Records:
__________________________________________________

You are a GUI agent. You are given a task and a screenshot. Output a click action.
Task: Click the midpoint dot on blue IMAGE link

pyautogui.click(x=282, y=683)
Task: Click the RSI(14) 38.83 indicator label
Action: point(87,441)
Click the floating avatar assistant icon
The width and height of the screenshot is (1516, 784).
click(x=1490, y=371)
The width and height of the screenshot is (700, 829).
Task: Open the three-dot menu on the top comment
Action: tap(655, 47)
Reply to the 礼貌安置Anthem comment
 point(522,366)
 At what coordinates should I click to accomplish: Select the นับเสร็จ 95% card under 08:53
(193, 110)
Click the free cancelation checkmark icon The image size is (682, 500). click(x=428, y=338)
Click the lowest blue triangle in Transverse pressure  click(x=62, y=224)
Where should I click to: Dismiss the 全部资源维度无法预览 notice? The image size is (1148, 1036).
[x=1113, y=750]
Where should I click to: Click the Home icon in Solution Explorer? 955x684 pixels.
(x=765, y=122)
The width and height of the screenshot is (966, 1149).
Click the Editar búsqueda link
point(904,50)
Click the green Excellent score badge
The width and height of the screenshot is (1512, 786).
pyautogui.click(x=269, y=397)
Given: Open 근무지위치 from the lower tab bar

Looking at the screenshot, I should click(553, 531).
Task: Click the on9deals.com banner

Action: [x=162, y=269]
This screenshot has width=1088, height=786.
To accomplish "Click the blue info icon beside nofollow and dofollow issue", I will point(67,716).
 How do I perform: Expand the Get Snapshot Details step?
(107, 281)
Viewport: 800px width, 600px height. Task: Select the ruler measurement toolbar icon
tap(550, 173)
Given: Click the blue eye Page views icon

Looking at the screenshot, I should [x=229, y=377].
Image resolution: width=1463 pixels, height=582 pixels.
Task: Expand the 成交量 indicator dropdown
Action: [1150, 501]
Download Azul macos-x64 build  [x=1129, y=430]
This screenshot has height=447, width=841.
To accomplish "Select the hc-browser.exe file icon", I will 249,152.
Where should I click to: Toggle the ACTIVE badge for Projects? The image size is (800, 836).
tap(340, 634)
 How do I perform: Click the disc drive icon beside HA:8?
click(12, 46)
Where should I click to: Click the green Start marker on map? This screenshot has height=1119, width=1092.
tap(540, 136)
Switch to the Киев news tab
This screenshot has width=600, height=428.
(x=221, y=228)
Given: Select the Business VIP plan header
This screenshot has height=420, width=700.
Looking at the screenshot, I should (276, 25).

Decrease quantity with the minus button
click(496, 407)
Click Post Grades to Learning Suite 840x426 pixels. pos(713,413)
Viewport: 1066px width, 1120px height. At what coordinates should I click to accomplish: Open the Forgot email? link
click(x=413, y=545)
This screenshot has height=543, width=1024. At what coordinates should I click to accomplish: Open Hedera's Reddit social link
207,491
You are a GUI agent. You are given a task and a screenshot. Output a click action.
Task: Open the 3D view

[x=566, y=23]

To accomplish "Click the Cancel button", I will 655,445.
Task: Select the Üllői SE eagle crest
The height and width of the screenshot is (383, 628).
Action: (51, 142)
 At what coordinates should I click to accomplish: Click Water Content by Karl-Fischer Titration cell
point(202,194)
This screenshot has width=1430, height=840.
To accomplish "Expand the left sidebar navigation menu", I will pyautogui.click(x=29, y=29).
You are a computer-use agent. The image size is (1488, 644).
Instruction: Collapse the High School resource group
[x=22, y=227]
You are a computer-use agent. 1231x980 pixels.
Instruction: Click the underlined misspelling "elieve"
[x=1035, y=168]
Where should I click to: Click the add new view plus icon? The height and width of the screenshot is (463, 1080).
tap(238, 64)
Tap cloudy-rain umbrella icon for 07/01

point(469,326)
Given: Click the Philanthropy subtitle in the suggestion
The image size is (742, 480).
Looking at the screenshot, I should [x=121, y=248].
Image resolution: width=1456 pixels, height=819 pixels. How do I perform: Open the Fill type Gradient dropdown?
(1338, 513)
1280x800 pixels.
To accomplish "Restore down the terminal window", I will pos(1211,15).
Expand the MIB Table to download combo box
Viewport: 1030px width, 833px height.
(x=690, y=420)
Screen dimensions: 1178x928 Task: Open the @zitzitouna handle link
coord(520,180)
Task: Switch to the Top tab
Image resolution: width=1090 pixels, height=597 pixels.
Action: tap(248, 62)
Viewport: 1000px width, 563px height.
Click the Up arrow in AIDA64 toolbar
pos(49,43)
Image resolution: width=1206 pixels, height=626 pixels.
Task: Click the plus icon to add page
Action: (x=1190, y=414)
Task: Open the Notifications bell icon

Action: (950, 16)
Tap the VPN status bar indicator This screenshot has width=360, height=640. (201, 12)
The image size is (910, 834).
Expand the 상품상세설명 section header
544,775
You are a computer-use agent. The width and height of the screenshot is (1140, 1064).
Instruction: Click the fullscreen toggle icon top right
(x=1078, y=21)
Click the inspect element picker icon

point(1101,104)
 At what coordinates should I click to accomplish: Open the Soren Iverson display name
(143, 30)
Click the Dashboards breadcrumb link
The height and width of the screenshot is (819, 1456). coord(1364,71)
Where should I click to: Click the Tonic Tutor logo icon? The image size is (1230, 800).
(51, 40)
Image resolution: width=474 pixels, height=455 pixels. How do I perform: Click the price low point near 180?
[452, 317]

__________________________________________________

→ Exercise prompt
Copy the data above exactly, from the line containing "At what coordinates should I click to accomplish: Click" through the line containing "(1338, 513)".

→ Response below
 At what coordinates should I click to accomplish: Click Water Content by Karl-Fischer Titration cell
point(202,194)
This screenshot has width=1430, height=840.
To accomplish "Expand the left sidebar navigation menu", I will pyautogui.click(x=29, y=29).
You are a computer-use agent. The image size is (1488, 644).
Instruction: Collapse the High School resource group
[x=22, y=227]
You are a computer-use agent. 1231x980 pixels.
Instruction: Click the underlined misspelling "elieve"
[x=1035, y=168]
Where should I click to: Click the add new view plus icon? The height and width of the screenshot is (463, 1080).
tap(238, 64)
Tap cloudy-rain umbrella icon for 07/01

point(469,326)
Given: Click the Philanthropy subtitle in the suggestion
The image size is (742, 480).
Looking at the screenshot, I should [x=121, y=248].
Image resolution: width=1456 pixels, height=819 pixels. How do I perform: Open the Fill type Gradient dropdown?
(1338, 513)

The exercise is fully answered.